Whatever I said, stories I told, methods I used to try and appeal to his conscience, he misunderstood, ignored, tossed aside and it was back to square one. On the contrary, he actually believed that he was there because he was helping me. I cannot describe the emotional sensation I felt at that moment when I realised this, but it evoked a feeling a person would have if someone had raped them before helping them put their clothes back on. It was until Christmas day, alone and at home so terribly unwell, he made his final monstrous comment that I knew he had no chance of improving. My love was worthless. I made it clear as such that he was stuck and will never under any circumstances become a good man, that whatever it was in his life that made him become such a monster has poisoned him beyond repair, and that I have come to the realisation that I have wasted my time on such a worthless endeavour. He laughed at my comments.

I tried to rescue a drowning man only to be drowned by him. I deleted my account on the forum and that evening went to bed with the greatest chest pain I had ever had, a feeling of paralysis across my neck and face as I wheezed in a breathless pain. I closed my eyes as though I knew that would be the end.

My Transformation


 

As said in the English Patient:

“If you take in someone else’s poison – thinking you can cure them by sharing it – you will instead store it within you.”

I am thankful to say that the very next day, I woke up and have never again experienced such anxiety. No chest pain, nothing, it was as though it miraculously disappeared. I was still profoundly sad, but I was protected by a peace from the anxiety that enabled me to slowly heal. It took several years from that day to achieve this and these steps I can now reflect on as being very important for anyone. The first and primary being the removal of all such toxic people from my life and although I was alone and it was incredibly difficult, this loneliness allowed me to form a clean slate without being tempted to concede to living or associating with the wrong kind of people. Authenticity, moral consciousness and love is an expression, something we give and we should only welcome those into our personal space who are capable of understanding and appreciating this, despite giving this love universally. Some conditions need to be set to protect yourself.

The healing powers of creativity is yet another essential, as a previous holiday to Italy because of a chance opportunity given to me through TAC (Transport Accident Commission) following my car accident reawakened my love for art and classical music that I began to find ways to heal through writing, books and food, something that I had lost over the course of this experience. Writing or drawing your experiences, piece by piece, enables you to form a timeline and articulate who you are through a story and why storytelling, parables and metaphors are so important. As Hannah Arendt said so perfectly:

Storytelling reveals meaning without committing the error of defining it.

We find meaning in the work that we do and whether it is creative pursuits or professional ones, it is necessary for us to give back in some way and so when I was given the opportunity to work for an NGO as a youth worker, I found my ambition and my motivation. I met young girls who had experienced some terrible things and found healing within me by helping them. I also worked with some of the most beautiful and kind women who knew that I was incredibly fragile at the time and helped me feel protected and secure when I still felt so unsafe.
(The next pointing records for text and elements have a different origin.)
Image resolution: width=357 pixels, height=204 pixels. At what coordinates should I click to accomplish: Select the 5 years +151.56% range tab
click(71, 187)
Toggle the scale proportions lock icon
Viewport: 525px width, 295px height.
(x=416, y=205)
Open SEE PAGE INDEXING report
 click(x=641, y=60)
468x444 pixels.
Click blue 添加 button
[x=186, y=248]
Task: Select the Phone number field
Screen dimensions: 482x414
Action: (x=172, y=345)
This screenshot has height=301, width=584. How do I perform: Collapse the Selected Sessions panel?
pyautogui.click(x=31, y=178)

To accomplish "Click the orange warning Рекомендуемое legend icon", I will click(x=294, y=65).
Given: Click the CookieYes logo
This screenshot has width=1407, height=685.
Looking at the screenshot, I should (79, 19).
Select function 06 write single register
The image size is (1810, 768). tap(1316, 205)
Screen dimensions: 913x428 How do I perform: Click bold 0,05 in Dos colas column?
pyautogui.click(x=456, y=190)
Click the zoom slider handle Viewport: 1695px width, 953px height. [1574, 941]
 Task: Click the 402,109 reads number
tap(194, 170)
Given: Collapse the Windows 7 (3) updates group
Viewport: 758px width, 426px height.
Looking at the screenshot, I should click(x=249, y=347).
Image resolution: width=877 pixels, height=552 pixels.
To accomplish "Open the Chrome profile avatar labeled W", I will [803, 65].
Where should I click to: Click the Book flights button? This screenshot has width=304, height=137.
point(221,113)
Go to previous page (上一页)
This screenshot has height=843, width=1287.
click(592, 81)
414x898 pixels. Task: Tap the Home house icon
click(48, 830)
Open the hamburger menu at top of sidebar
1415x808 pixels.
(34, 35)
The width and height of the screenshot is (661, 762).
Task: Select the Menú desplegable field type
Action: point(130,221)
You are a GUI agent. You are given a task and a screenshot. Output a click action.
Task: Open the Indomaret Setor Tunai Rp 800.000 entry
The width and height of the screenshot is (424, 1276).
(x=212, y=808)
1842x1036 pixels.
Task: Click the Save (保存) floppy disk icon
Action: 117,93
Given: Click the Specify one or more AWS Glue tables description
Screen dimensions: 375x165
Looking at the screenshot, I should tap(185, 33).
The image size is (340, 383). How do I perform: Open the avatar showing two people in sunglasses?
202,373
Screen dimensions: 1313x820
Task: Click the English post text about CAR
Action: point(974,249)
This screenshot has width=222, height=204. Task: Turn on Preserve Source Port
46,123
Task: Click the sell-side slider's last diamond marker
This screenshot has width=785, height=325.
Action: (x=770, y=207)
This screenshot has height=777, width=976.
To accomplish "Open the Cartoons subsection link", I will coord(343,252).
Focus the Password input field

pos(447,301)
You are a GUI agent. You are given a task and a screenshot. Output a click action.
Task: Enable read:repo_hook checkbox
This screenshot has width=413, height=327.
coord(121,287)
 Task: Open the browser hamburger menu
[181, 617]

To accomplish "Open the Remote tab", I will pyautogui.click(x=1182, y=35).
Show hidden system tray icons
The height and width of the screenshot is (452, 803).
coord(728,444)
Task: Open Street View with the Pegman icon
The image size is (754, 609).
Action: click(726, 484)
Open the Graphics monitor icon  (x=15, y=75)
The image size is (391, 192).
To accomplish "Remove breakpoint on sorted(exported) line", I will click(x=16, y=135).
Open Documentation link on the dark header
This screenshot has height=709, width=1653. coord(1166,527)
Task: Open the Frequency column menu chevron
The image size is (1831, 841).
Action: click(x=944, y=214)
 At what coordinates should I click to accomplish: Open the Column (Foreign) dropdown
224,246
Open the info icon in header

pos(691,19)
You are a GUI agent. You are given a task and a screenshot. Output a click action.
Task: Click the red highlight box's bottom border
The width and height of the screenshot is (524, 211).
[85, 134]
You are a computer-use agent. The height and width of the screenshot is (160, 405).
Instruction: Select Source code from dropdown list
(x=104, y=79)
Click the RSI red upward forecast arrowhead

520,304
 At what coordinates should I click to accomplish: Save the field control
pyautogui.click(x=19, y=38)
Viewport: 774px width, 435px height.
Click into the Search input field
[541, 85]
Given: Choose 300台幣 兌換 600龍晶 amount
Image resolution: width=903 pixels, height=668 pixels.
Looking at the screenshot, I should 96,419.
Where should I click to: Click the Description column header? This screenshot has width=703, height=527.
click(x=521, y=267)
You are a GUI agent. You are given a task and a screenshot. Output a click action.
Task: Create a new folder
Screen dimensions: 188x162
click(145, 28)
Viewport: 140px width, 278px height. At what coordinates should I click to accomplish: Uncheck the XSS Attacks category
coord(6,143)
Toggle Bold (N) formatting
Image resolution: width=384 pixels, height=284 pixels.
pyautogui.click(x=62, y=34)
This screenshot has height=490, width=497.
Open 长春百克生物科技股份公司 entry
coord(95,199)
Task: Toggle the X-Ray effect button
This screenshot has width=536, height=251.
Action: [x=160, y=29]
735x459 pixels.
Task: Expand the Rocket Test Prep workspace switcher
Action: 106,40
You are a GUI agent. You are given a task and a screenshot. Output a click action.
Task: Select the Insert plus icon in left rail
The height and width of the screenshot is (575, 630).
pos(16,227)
They compelled me to believe that love still existed and that enabled me to articulate my experiences during childhood with my family, my siblings who had also mistreated me and healing from my past through forgiveness.

The greatest experience, however, was seeing him again. I had began a new role and while working on a charitable project saw him by chance at the local shop. He intentionally ignored me, but it was clear he saw that I was there. I came to realise my feelings over the years had solidified into an imagined notion of him being something more than what he was, no doubt because I was so afraid and irrational at the time that I imagined him to be good person, someone with the chance of being wonderful despite his chronic and pathological behaviour. I imagined him capable of apologising, capable of being my friend, of caring enough about me to stop hurting me so much, but the sight of him pretending like that, I realised that this incredible possibility was all in my imagination. I cared for him at the same time as wanting to protect myself from the pain that he was inflicting, but that maybe it was more the latter, maybe it was selfish of me. I sometimes oscillate between this disdain towards him and this love for him, but that day when I saw him, all I felt was pity.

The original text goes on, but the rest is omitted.